雪の首都圏の混乱を実況しながら雪害予算には歯切れ悪い報道番組
◆車の運転に警告的中
ソチ冬季五輪が開幕し、9日放送のフジテレビ「新報道2001」(新報道)は女子モーグル4位入賞の上村愛子選手の夫でアルペンスキーの皆川賢太郎選手ら元五輪選手はじめスポーツ関係の評者らが出演、また、テレビ朝日「報道ステーションSUNDAY」(報ステ)も雪上の華やかな熱戦を伝えた。
が、同じ雪上でも、8日から9日未明にかけて関東を襲った大雪による交通の混乱が話題の半分を食ってしまった。考えてみれば五輪は4年に1度、夏季大会を織り込めば2年に1度だが、東京の都心で27㌢の積雪を観測するのは45年ぶり。たかが天気とはいえ、東京での大規模な雪害報道は珍しい。
一目瞭然の映像メディアの強みを生かした現場報道は、大都市東京がいかに雪に脆弱(ぜいじゃく)であり、便利な都市機能を危険地帯に変化させてしまうか、また東京や首都圏の住民、特に車の運転において雪の怖さに対する認識不足と対策の不備が思い知らされる内容だった。車を運転するドライバーには我が身に置き換えやすい身近な事態だけに、今後の雪に警告を与える効果は抜群だったろう。
◆危険になる都市機能
「新報道」は北海道出身のタクシー運転手「鍋倉さん」に雪の当日の都内交通状況の感想を語らせた。高速の一部区間が閉鎖されていないことに驚き、ノーマルタイヤのまま出掛ける(雪用のタイヤやチェーンを装着しなければならない)、上りの坂道でブレーキを踏む(徐行運転しなければならない)、バイク、自転車で雪道を走る「東京の人」に雪道運転のプロが「無謀だ」と言い切ったのが印象的だ。同様な状況に「報ステ」は、ドライバーの「過信」として戒めた。
実際、雪の少ない首都圏の雪は多くの人にとって溶け去る数日間の厄介事で、雪と付き合う習慣がない。車所有者がすべてスタッドレスタイヤやチェーンを所有しているわけではないだろう。チェーン装着は運転免許取得試験にもなく、自動車教習所も実技演習を必ずするわけではない。
その上、8日の大雪は「16㌢の積雪を記録した1998年1月15日以来」という予想を優に上回った。スタッドレスタイヤを備えた乗用車もスリップ事故を起こした現場が報告され、チェーンを装着した車さえもタイヤが空回りする場面が繰り返された。

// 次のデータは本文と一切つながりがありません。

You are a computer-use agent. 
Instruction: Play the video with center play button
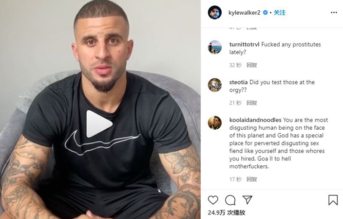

「新報道」で8日の雪の危険箇所に同行した防災システム研究所所長の山村武彦氏は、東京都港区赤坂の薬研坂の様子を伝えたが、チェーンを装着したトラックでもスリップし横滑りしながら坂を乗り越えていくのは危険そのもの。山村氏は「報ステ」でも、高架橋の坂道が多い都市の危険を指摘。道路の立体構造は渋滞緩和の決め手だが、降雪時はとんだ裏目になる。
その他、発熱しないLED(発光ダイオード)を使った都内の信号が雪で見えなくなる、電線に着雪し暴風であおられて切れて停電する、実際に江戸川区などの停電した現場、スカイツリーなど高層建築物から落下する雪の塊など、さまざまな危険がチェックされていた。
◆都心の雪害対策必要
ただ、トラブルや事故の場面を数々放送した割には、両番組の雪害対策予算への歯切れは悪かった。「報ステ」で政治ジャーナリストの後藤謙次氏は「何十年に1回の雪でどれだけ予算投入できるか。……ただ雪だけに特化してやるというよりは、外出を控える自衛の方が効率的だと思う」とコメント。
「新報道」でスタジオ出演した山村氏は「東京そのものは雪対策はほとんどやっていなかったが、昨年1月の雪から学習している。一つは気象庁の情報が非常に的確に出ていて見事に的中した」と大雪警報など情報面は評価する一方で、「雪対策は費用対効果からすると何十年に一遍のために大きなコストをかけられないというのは分かるが、その中でも絶対やらなければならない部分はしっかりやっていく必要がある」と呼び掛けていた。
世田谷区多摩川土木事務所の除雪作業を「報ステ」が追ったが、区に除雪車はなくスコップを使っての人力作業だった。首都機能を高めながらこのままでよしとしては、雪にノーマルタイヤの意識と同様だ。関東大震災から東京では直下型大地震を想定した防災対策には関心を注ぐが、これも何十年に1度あるかないか。被害の差はあるが、むしろ雪の交通混乱の方が頻度は高く、対策と態勢を構築する予算措置は取るべきだろう。